I let her down. She trusted me but I let her down. I let her down. I let her down. It’s too late. I let her down. The voice yelling at me in my head grew overwhelming loud as I sat on my mat in the middle of the gym. Without even thinking my thumbnail made its way to the back of my hand and dug in. It felt good, it took some of my attention off the song and the voices and I turned my focus to my hand. I dug deeper and deeper and harder and forgot about who all might even be watching me in the gym. Finally the song ended and my hand was bleeding and I felt exhausted. I could barely stand and carry my mat to hang it up and I made my way quickly to the locker room and collapsed on a bench, sobbing, thankful there was nobody in there at the time.

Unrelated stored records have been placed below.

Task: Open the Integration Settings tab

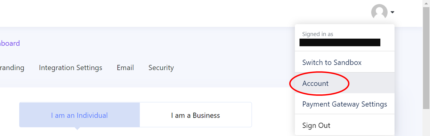Action: coord(71,67)
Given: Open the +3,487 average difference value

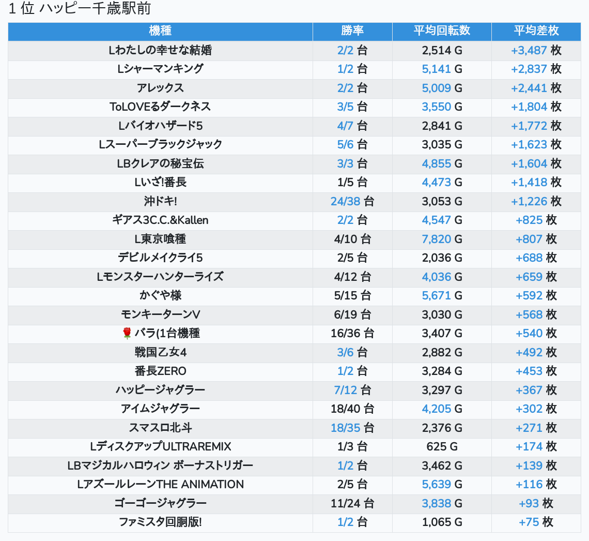Looking at the screenshot, I should (529, 51).
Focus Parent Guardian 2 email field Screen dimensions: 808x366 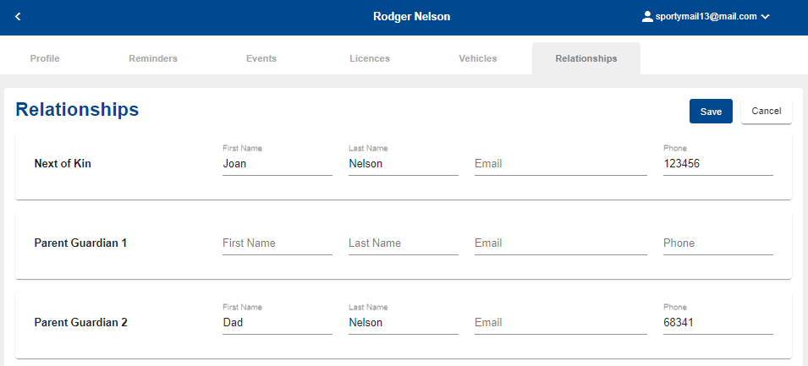coord(561,323)
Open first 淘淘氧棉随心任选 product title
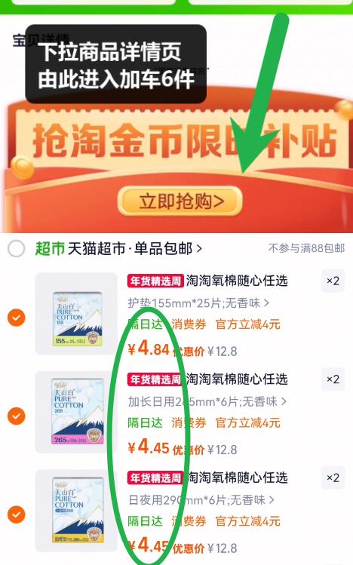Viewport: 353px width, 565px height. (x=237, y=281)
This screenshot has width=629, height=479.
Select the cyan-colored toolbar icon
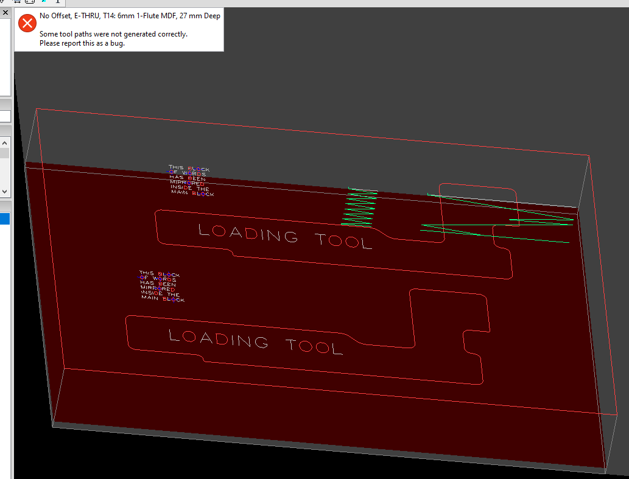pyautogui.click(x=44, y=2)
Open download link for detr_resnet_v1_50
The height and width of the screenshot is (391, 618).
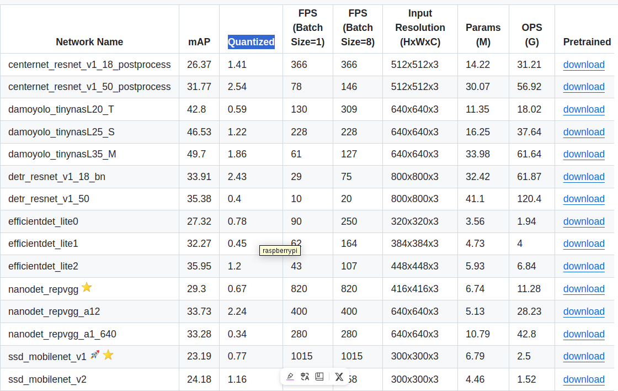pos(584,199)
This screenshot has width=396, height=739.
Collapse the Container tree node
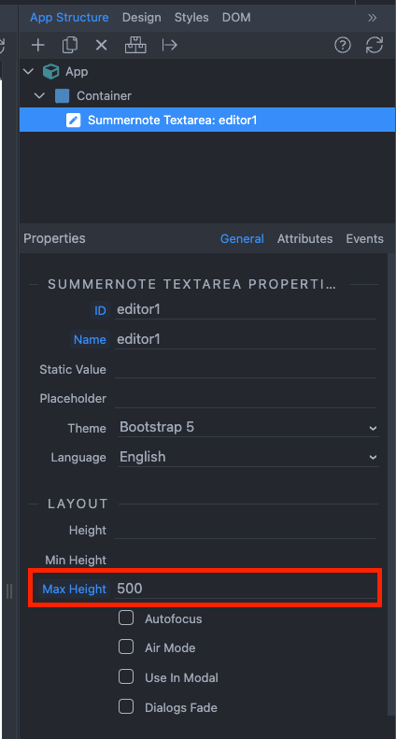pos(40,96)
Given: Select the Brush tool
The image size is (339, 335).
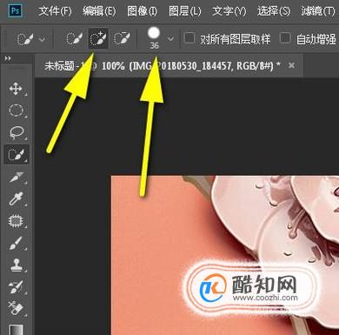Looking at the screenshot, I should 16,243.
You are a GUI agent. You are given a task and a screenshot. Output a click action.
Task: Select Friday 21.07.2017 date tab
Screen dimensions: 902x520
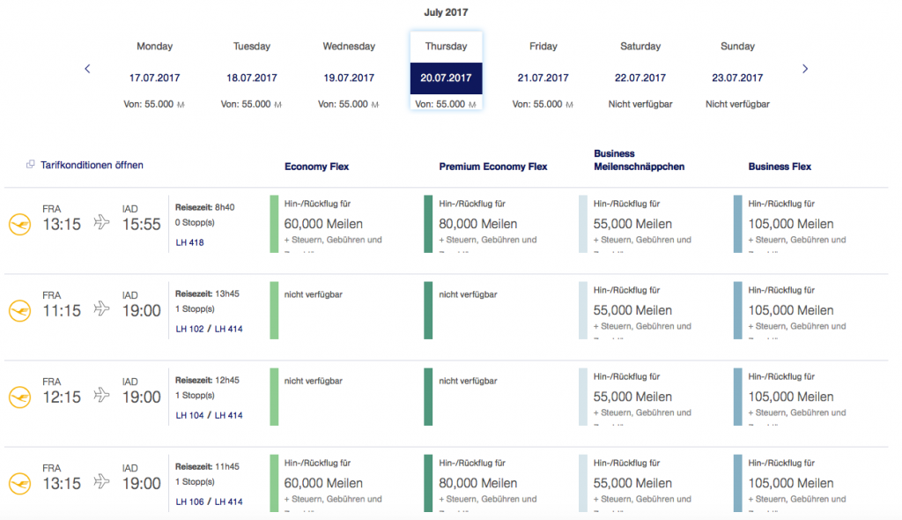(543, 78)
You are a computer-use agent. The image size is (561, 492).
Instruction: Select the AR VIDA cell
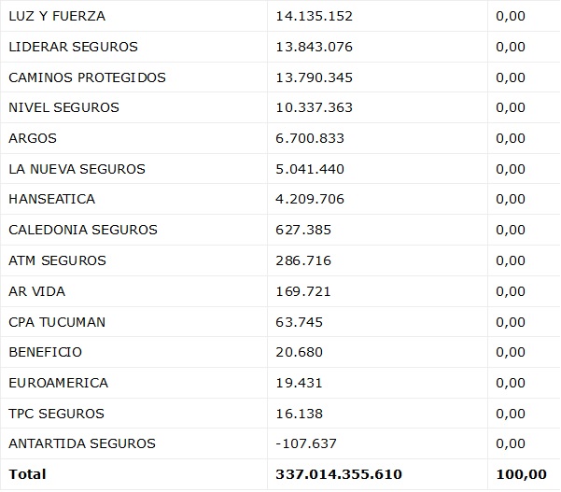(x=36, y=291)
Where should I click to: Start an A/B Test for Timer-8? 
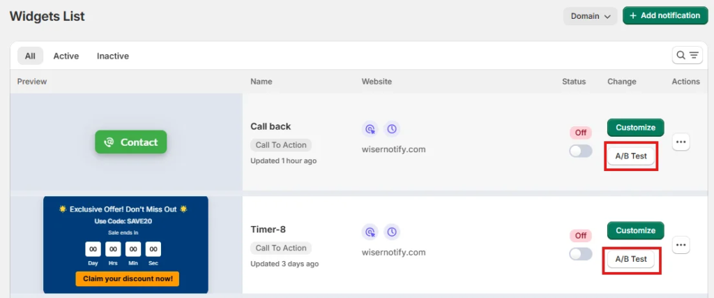[x=631, y=259]
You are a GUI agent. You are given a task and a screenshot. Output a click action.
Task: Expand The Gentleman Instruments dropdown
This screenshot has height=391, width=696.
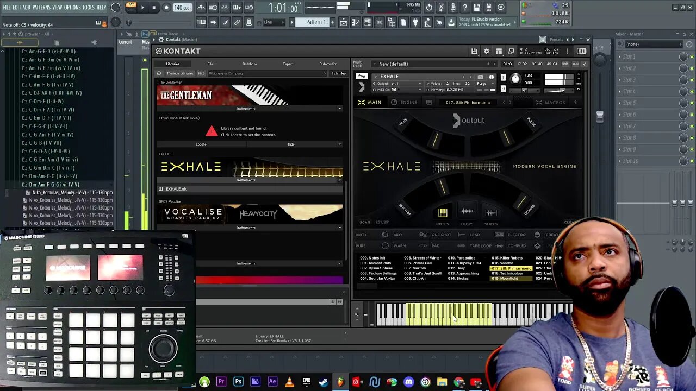coord(339,109)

I missed her so much. She removed me entirely and completely from her life after I had tried to get help for her. I would do it again if it came to that, but it won’t. Not with her. She hates me. I wish I had done it differently though, not gotten dragged into the vortex of family drama, secrets, and chaos, but instead have had all my efforts go to the one thing she needed so badly–help. I had tried hard to get her help but got distracted when her sister started using me to get information about her and then she started using me to get information about her sister and I was stuck in the middle of something I wanted nothing to do with. Words were twisted and all of a sudden I was the bad guy in all of this. I was used up and spit out by the very person I loved with all my heart–my best and closest friend. I let her down. I broke her trust, I guess, by trying to do what was best for her even though I wish I had done better.
I am so sorry that I lost her, but I’m not sorry that I did my best to get her help. I’m sorry that mental illness and “substances” change a person into someone you can’t even recognize. I’m sorry that she probably doesn’t even realize how much I loved her and care for her. I’m sorry that I didn’t have a chance to explain. I’m sorry that she doesn’t understand and I don’t know if she ever will. I’m sorry that drugs and depression and anxiety and hurt took over her and control her. I’m sorry that she used me and I’m so sorry that she hates me.
To some degree I feel accountable, even though I know I shouldn’t be, because I couldn’t get her help. I let her down in that way. I should have been able to find some other way. I’m so sorry I couldn’t.
I’m sorry chica, I’m so incredibly sorry I let you down.